Data under study:
-*-*-
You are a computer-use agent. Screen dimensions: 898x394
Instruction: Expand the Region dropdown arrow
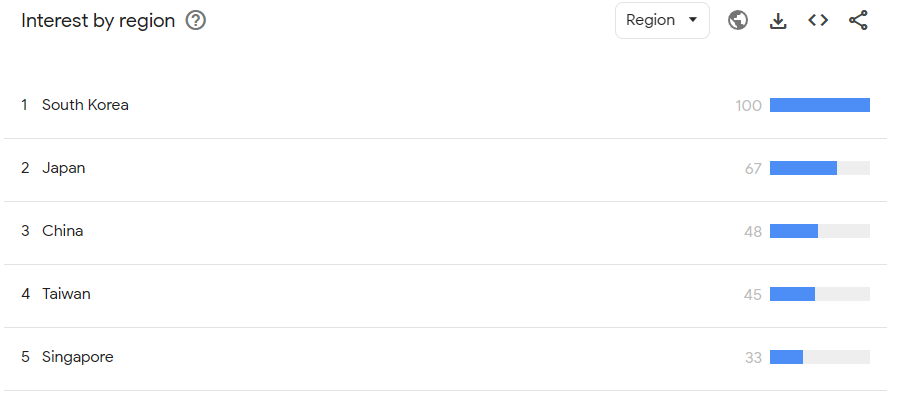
-*-*-
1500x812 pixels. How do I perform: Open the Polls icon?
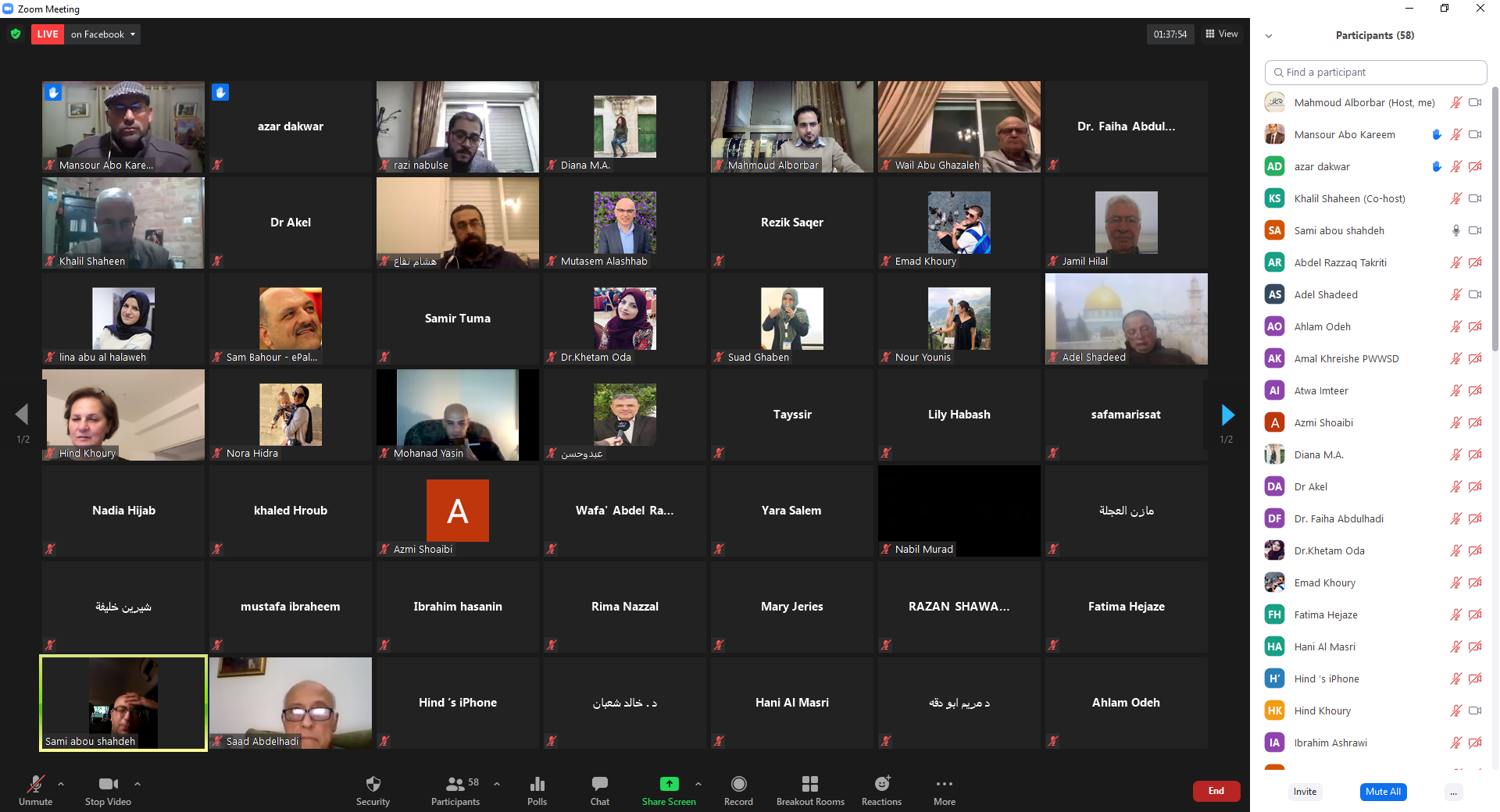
-*-*-
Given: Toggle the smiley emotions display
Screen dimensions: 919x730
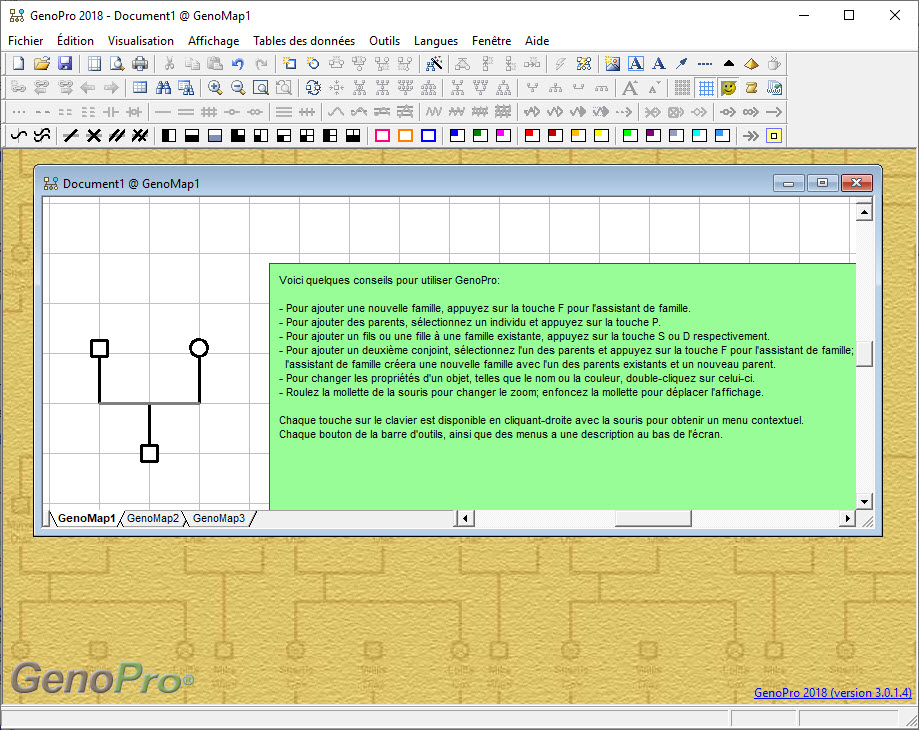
-*-*-
What is needed:
From the listing above, repeat exactly the lines starting at the line that includes "You are a computer-use" and ending at the line that includes "Instruction: Expand the Region dropdown arrow", with nothing outside that span.

Task result:
You are a computer-use agent. Screen dimensions: 898x394
Instruction: Expand the Region dropdown arrow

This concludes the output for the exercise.